Dutch Mounted Field Artillery with a 7cm Field Cannon on their way during an inundation during the mobilization, November 1939.
Dutch Mounted Field Artillery with a 7cm Field Cannon on their way during an inundation during the mobilization, November 1939.
A bit of History
The Dutch Water Line was a series of water-based defences conceived in the early 17th century.
Combined with natural bodies of water, the Water Line could be used to transform the ‘Holland’ Provinces almost into an island.
Early in the Eighty Years' War of Independence against Spain (1568-1648), the Dutch realized that flooding low-lying areas formed an excellent defence against enemy troops.
Sluices were constructed in dikes and forts and fortified towns were created at strategic points along the line with guns covering especially the dikes that traversed the water line.
The water level in the flooded areas was carefully maintained at a level deep enough to make an advance on foot precarious and shallow enough to rule out effective use of boats (other than the flat bottomed gun barges used by the Dutch defenders).
In wintertime the water level could be manipulated to weaken ice covering, while the ice itself could be used when broken up to form further obstacles that would expose advancing troops to fire from the defenders for longer.
The Dutch Water Line proved its value less than forty years after its construction during the Franco-Dutch War (1672), when it stopped the armies of Louis XIV from conquering Holland, although the freezing over of the line came close to rendering it useless.
It was further extended and modernised in the 19th century, with forts containing round gun towers reminiscent of Martello towers.

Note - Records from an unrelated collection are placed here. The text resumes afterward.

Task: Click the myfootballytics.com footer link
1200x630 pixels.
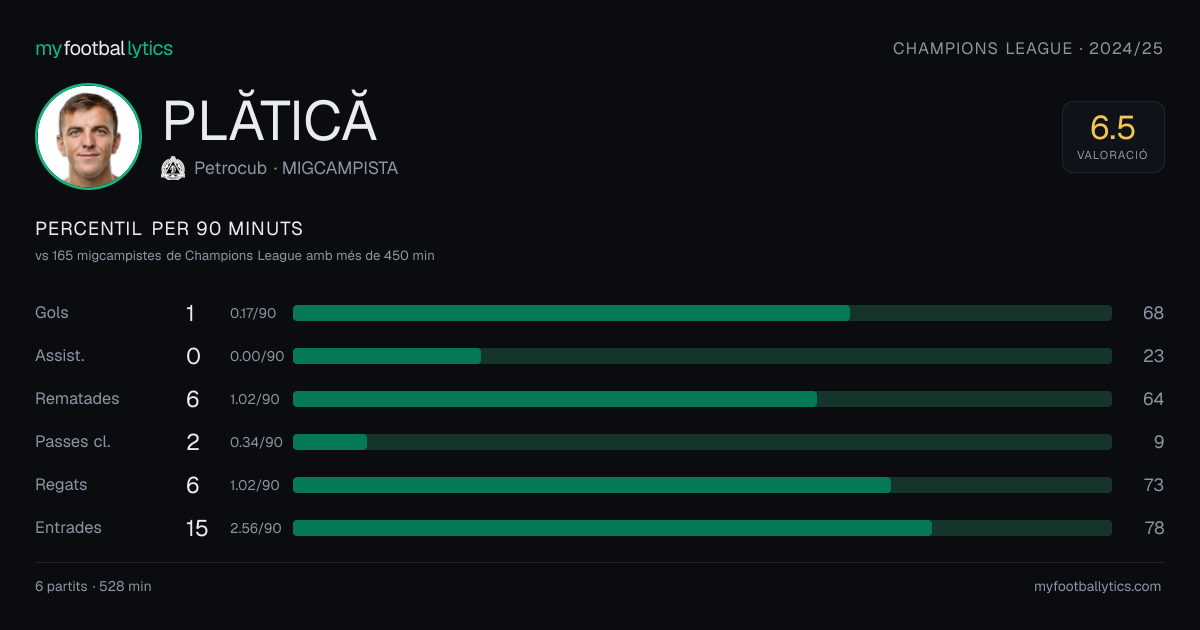Action: pos(1098,587)
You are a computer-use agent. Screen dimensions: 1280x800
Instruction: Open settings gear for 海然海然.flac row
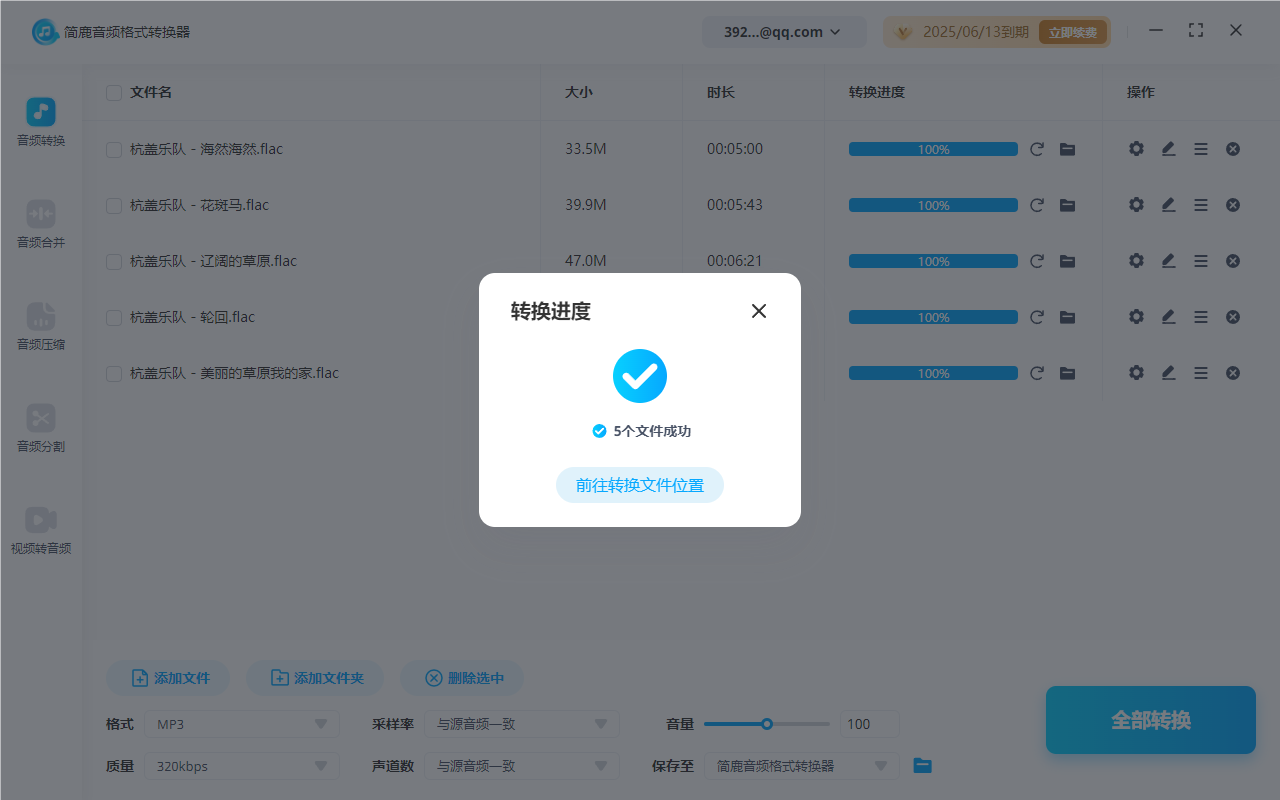click(1136, 148)
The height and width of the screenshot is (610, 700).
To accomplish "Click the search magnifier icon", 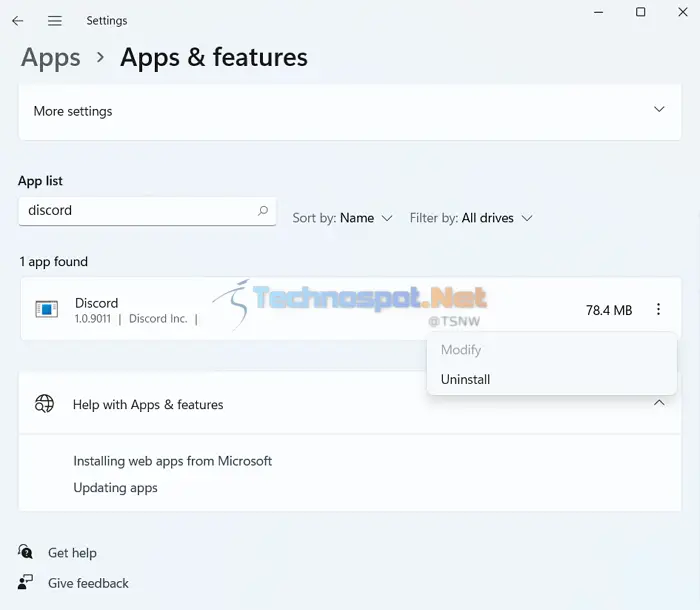I will (263, 210).
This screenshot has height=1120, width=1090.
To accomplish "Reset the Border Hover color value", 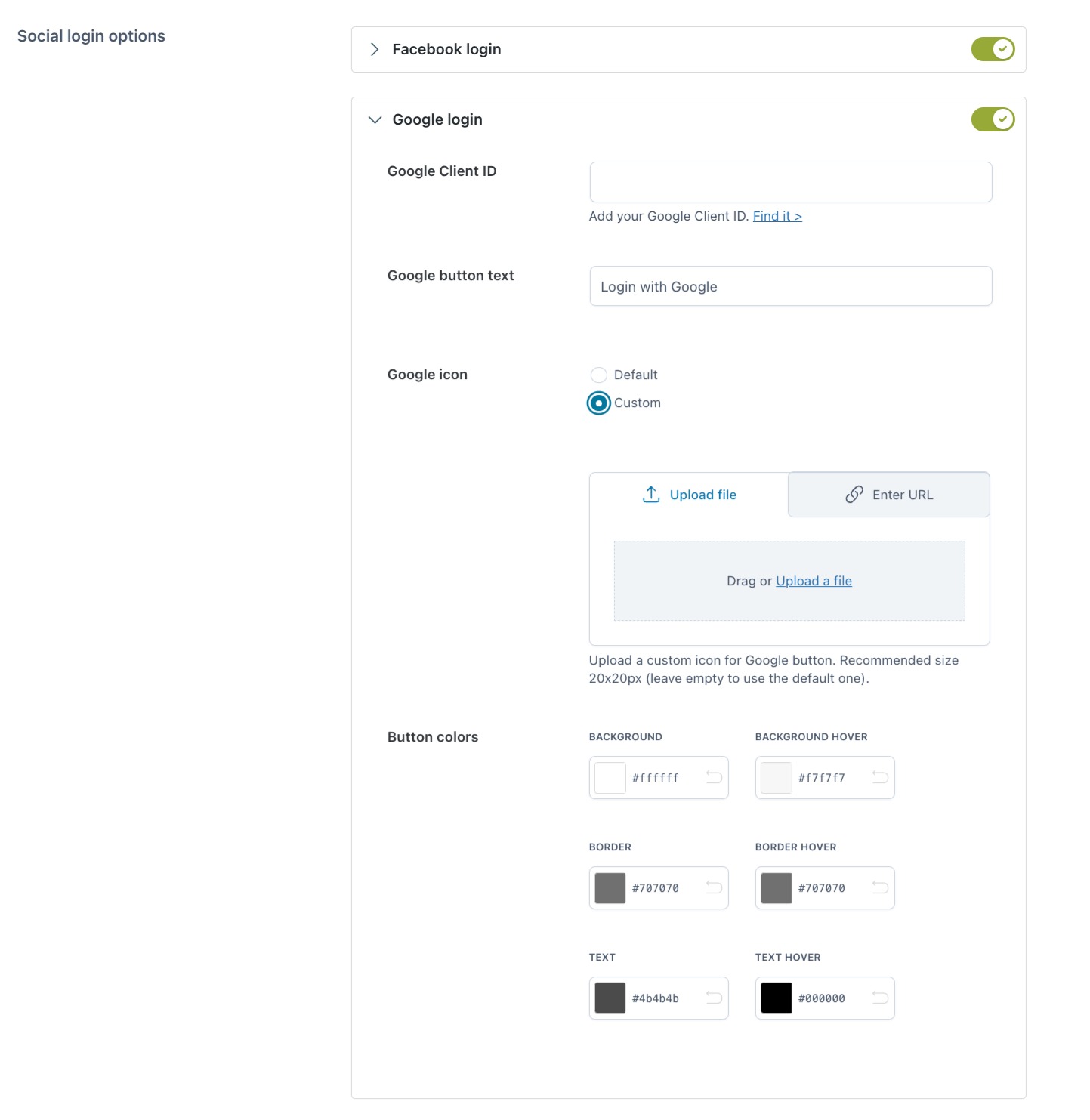I will (x=880, y=887).
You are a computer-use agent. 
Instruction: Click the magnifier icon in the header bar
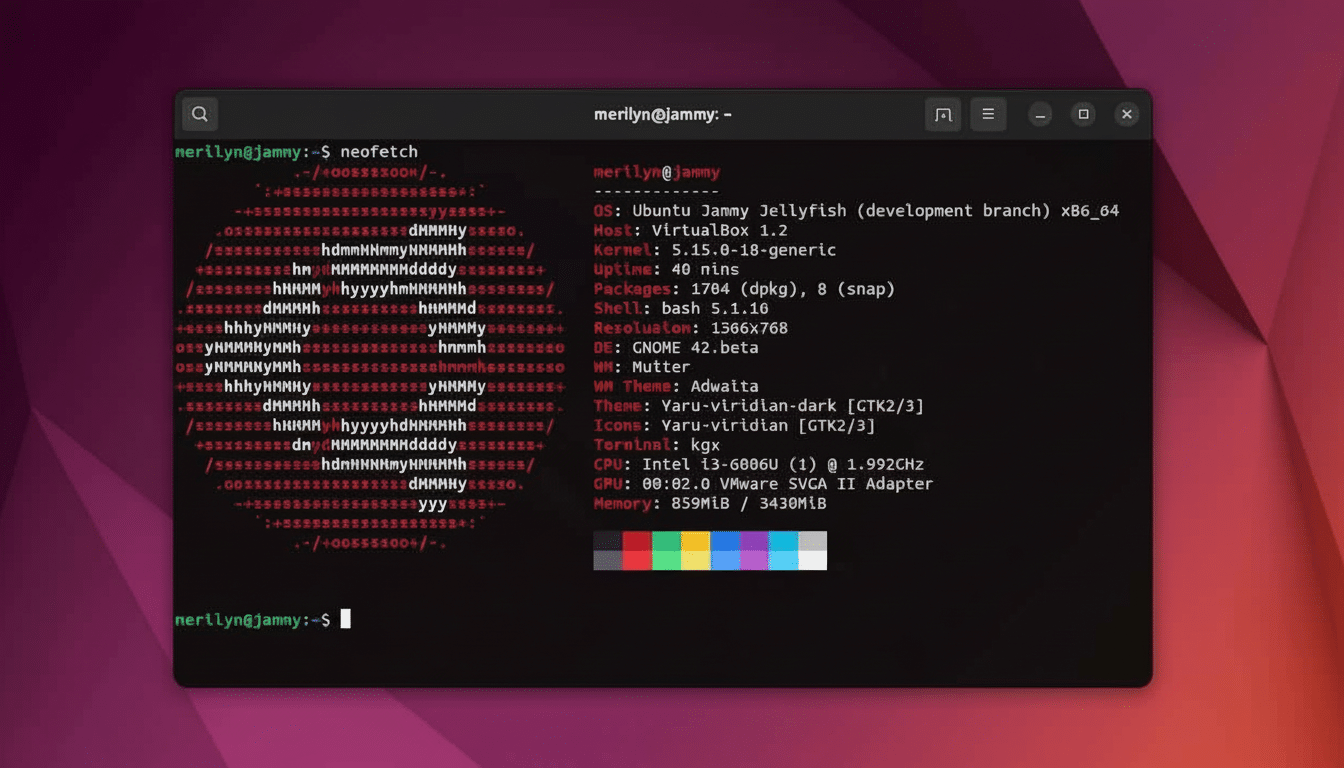tap(199, 114)
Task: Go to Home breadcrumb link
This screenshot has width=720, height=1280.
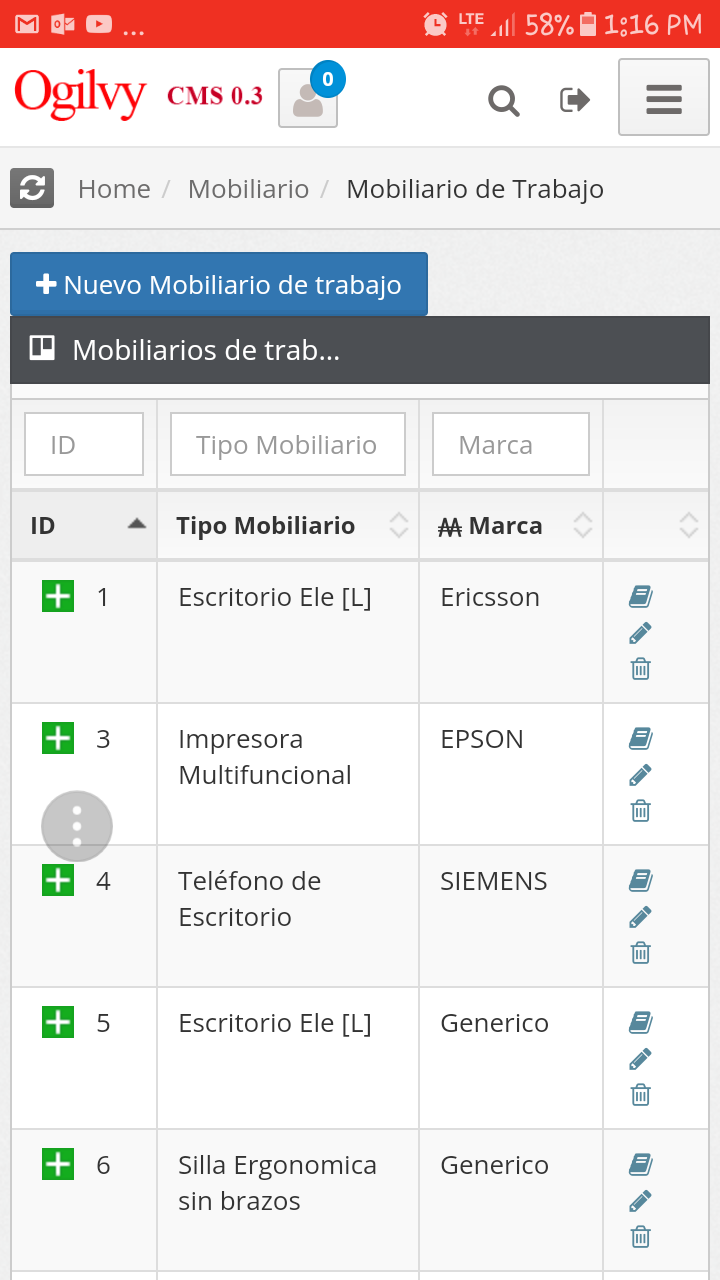Action: click(114, 189)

The line was mobilised but never attacked during the Franco-Prussian war in 1870 and World War I.
At the advent of World War II, most of the earth and brick fortifications in the Water Line were too vulnerable to modern artillery and bombs to withstand a protracted siege.
To remedy this a large number of pillboxes were added. However, the Dutch had decided to use a more eastern main defence line, the Grebbe Line, and reserved a secondary role for the Water Line.
When the Grebbe Line was broken on May 13, the field army was withdrawn to the Water Line. However, modern tactics could circumvent fixed defense lines, as happened during the French Maginot Line.
While the Dutch army was fighting a fixed battle at the Grebbe Line, German airborne troops captured the southern approaches into the heart of "Fortress Holland" by surprise, the key points being the bridges at Moerdijk, Dordrecht and Rotterdam.
When resistance did not cease, the Germans forced the Dutch into surrender by aerial bombing of Rotterdam and threatening the same for Utrecht and Amsterdam.
From its conception in 1815, until the last modernisation in 1940, the equivalent of around 50 billion euro was spent on the New Dutch Water Line.
Today many of the forts are still more or less intact. There is renewed interest in the waterline for its natural beauty.